• [Work to be completed]
The whole listing below is to be returned without alteration.

——————

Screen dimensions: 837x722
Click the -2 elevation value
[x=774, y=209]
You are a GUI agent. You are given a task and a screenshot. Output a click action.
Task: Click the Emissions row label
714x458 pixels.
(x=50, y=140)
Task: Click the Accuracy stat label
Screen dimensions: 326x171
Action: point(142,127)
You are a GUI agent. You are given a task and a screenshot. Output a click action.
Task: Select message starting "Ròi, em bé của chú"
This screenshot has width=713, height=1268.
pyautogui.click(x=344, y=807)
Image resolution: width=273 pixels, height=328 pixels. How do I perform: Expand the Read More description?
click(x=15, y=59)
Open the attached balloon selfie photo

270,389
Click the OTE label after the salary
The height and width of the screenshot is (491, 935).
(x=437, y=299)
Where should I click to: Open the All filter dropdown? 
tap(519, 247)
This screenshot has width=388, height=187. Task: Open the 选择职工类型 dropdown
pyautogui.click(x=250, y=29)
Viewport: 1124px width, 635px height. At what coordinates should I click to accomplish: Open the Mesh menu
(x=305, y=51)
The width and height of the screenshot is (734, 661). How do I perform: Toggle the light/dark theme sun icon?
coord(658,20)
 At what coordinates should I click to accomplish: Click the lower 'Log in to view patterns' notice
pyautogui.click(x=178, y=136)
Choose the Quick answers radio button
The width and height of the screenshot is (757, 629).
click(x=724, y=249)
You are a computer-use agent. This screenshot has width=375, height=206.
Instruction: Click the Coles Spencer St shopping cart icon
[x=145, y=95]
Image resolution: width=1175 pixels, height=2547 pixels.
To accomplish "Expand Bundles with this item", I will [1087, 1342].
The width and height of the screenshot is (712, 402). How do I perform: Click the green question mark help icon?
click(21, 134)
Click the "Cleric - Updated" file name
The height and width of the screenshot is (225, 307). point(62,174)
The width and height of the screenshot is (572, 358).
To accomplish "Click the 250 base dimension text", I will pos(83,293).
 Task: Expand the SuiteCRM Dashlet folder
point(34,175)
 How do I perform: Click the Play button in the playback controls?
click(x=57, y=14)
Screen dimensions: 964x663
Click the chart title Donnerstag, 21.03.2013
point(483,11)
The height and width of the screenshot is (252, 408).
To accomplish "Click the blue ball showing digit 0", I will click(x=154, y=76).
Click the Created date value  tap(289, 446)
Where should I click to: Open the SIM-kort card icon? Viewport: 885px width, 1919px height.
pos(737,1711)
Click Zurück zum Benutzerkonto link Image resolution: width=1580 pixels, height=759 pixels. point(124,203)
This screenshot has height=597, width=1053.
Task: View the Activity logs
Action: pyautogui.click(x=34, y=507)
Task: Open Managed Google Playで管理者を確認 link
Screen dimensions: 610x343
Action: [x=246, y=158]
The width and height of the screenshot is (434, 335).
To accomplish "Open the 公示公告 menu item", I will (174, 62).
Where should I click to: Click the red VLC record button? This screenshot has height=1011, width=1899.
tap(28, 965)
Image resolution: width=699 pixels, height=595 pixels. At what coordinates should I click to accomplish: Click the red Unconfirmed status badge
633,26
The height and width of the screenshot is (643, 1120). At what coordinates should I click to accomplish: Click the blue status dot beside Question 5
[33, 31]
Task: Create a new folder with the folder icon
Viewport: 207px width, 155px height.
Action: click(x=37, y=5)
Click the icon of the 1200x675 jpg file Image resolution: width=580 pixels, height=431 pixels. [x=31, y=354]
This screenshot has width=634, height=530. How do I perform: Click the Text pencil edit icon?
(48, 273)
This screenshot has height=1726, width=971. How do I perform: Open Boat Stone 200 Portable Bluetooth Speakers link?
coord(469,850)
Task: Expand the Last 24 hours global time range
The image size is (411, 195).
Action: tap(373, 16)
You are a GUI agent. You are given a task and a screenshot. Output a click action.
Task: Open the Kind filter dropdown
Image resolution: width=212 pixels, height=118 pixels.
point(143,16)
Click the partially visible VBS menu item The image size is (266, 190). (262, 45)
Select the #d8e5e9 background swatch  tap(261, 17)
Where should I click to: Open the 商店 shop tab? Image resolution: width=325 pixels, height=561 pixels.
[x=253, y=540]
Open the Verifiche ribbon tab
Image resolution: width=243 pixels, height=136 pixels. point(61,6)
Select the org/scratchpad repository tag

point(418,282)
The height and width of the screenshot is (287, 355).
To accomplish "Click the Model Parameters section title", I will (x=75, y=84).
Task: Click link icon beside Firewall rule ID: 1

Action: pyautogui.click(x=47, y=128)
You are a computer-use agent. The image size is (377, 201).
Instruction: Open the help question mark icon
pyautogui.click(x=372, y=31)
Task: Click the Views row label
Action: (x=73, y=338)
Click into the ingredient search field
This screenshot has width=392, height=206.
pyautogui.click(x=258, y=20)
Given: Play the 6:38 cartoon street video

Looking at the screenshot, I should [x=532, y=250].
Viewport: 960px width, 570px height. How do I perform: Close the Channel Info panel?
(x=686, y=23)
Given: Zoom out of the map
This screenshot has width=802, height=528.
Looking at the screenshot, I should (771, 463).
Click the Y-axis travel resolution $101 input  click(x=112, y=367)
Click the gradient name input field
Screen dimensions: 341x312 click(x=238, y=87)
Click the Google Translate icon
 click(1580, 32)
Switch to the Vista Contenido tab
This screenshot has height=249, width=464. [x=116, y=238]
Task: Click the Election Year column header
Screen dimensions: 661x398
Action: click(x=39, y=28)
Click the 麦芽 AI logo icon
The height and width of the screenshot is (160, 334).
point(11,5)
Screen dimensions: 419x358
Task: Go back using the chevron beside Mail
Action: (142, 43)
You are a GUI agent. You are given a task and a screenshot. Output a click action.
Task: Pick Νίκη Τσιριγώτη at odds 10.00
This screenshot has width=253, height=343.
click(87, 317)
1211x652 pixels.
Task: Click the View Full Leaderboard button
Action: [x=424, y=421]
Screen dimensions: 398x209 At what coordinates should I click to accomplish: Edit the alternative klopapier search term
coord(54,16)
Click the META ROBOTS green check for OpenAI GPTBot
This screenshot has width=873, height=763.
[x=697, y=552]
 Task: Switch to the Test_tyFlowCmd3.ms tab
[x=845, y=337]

——————

• [Exercise solution]
Screen dimensions: 837x722
Click the -2 elevation value
[x=774, y=209]
You are a GUI agent. You are given a task and a screenshot. Output a click action.
Task: Click the Emissions row label
714x458 pixels.
(x=50, y=140)
Task: Click the Accuracy stat label
Screen dimensions: 326x171
Action: point(142,127)
You are a GUI agent. You are given a task and a screenshot. Output a click action.
Task: Select message starting "Ròi, em bé của chú"
This screenshot has width=713, height=1268.
pyautogui.click(x=344, y=807)
Image resolution: width=273 pixels, height=328 pixels. How do I perform: Expand the Read More description?
click(x=15, y=59)
Open the attached balloon selfie photo

270,389
Click the OTE label after the salary
The height and width of the screenshot is (491, 935).
(x=437, y=299)
Where should I click to: Open the All filter dropdown? 
tap(519, 247)
This screenshot has width=388, height=187. Task: Open the 选择职工类型 dropdown
pyautogui.click(x=250, y=29)
Viewport: 1124px width, 635px height. At what coordinates should I click to accomplish: Open the Mesh menu
(x=305, y=51)
The width and height of the screenshot is (734, 661). How do I perform: Toggle the light/dark theme sun icon?
coord(658,20)
 At what coordinates should I click to accomplish: Click the lower 'Log in to view patterns' notice
pyautogui.click(x=178, y=136)
Choose the Quick answers radio button
The width and height of the screenshot is (757, 629).
click(x=724, y=249)
You are a computer-use agent. This screenshot has width=375, height=206.
Instruction: Click the Coles Spencer St shopping cart icon
[x=145, y=95]
Image resolution: width=1175 pixels, height=2547 pixels.
To accomplish "Expand Bundles with this item", I will [1087, 1342].
The width and height of the screenshot is (712, 402). How do I perform: Click the green question mark help icon?
click(21, 134)
Click the "Cleric - Updated" file name
The height and width of the screenshot is (225, 307). point(62,174)
The width and height of the screenshot is (572, 358).
To accomplish "Click the 250 base dimension text", I will pos(83,293).
 Task: Expand the SuiteCRM Dashlet folder
point(34,175)
 How do I perform: Click the Play button in the playback controls?
click(x=57, y=14)
Screen dimensions: 964x663
Click the chart title Donnerstag, 21.03.2013
point(483,11)
The height and width of the screenshot is (252, 408).
To accomplish "Click the blue ball showing digit 0", I will click(x=154, y=76).
Click the Created date value  tap(289, 446)
Where should I click to: Open the SIM-kort card icon? Viewport: 885px width, 1919px height.
pos(737,1711)
Click Zurück zum Benutzerkonto link Image resolution: width=1580 pixels, height=759 pixels. point(124,203)
This screenshot has height=597, width=1053.
Task: View the Activity logs
Action: pyautogui.click(x=34, y=507)
Task: Open Managed Google Playで管理者を確認 link
Screen dimensions: 610x343
Action: [x=246, y=158]
The width and height of the screenshot is (434, 335).
To accomplish "Open the 公示公告 menu item", I will (174, 62).
Where should I click to: Click the red VLC record button? This screenshot has height=1011, width=1899.
tap(28, 965)
Image resolution: width=699 pixels, height=595 pixels. At what coordinates should I click to accomplish: Click the red Unconfirmed status badge
633,26
The height and width of the screenshot is (643, 1120). At what coordinates should I click to accomplish: Click the blue status dot beside Question 5
[33, 31]
Task: Create a new folder with the folder icon
Viewport: 207px width, 155px height.
Action: click(x=37, y=5)
Click the icon of the 1200x675 jpg file Image resolution: width=580 pixels, height=431 pixels. [x=31, y=354]
This screenshot has width=634, height=530. How do I perform: Click the Text pencil edit icon?
(48, 273)
This screenshot has height=1726, width=971. How do I perform: Open Boat Stone 200 Portable Bluetooth Speakers link?
coord(469,850)
Task: Expand the Last 24 hours global time range
The image size is (411, 195).
Action: tap(373, 16)
You are a GUI agent. You are given a task and a screenshot. Output a click action.
Task: Open the Kind filter dropdown
Image resolution: width=212 pixels, height=118 pixels.
point(143,16)
Click the partially visible VBS menu item The image size is (266, 190). (262, 45)
Select the #d8e5e9 background swatch  tap(261, 17)
Where should I click to: Open the 商店 shop tab? Image resolution: width=325 pixels, height=561 pixels.
[x=253, y=540]
Open the Verifiche ribbon tab
Image resolution: width=243 pixels, height=136 pixels. point(61,6)
Select the org/scratchpad repository tag

point(418,282)
The height and width of the screenshot is (287, 355).
To accomplish "Click the Model Parameters section title", I will (x=75, y=84).
Task: Click link icon beside Firewall rule ID: 1

Action: pyautogui.click(x=47, y=128)
You are a computer-use agent. The image size is (377, 201).
Instruction: Open the help question mark icon
pyautogui.click(x=372, y=31)
Task: Click the Views row label
Action: (x=73, y=338)
Click into the ingredient search field
This screenshot has width=392, height=206.
pyautogui.click(x=258, y=20)
Given: Play the 6:38 cartoon street video

Looking at the screenshot, I should [x=532, y=250].
Viewport: 960px width, 570px height. How do I perform: Close the Channel Info panel?
(x=686, y=23)
Given: Zoom out of the map
This screenshot has width=802, height=528.
Looking at the screenshot, I should (771, 463).
Click the Y-axis travel resolution $101 input  click(x=112, y=367)
Click the gradient name input field
Screen dimensions: 341x312 click(x=238, y=87)
Click the Google Translate icon
 click(1580, 32)
Switch to the Vista Contenido tab
This screenshot has height=249, width=464. [x=116, y=238]
Task: Click the Election Year column header
Screen dimensions: 661x398
Action: click(x=39, y=28)
Click the 麦芽 AI logo icon
The height and width of the screenshot is (160, 334).
point(11,5)
Screen dimensions: 419x358
Task: Go back using the chevron beside Mail
Action: (142, 43)
You are a GUI agent. You are given a task and a screenshot. Output a click action.
Task: Pick Νίκη Τσιριγώτη at odds 10.00
This screenshot has width=253, height=343.
click(87, 317)
1211x652 pixels.
Task: Click the View Full Leaderboard button
Action: [x=424, y=421]
Screen dimensions: 398x209 At what coordinates should I click to accomplish: Edit the alternative klopapier search term
coord(54,16)
Click the META ROBOTS green check for OpenAI GPTBot
This screenshot has width=873, height=763.
[x=697, y=552]
 Task: Switch to the Test_tyFlowCmd3.ms tab
[x=845, y=337]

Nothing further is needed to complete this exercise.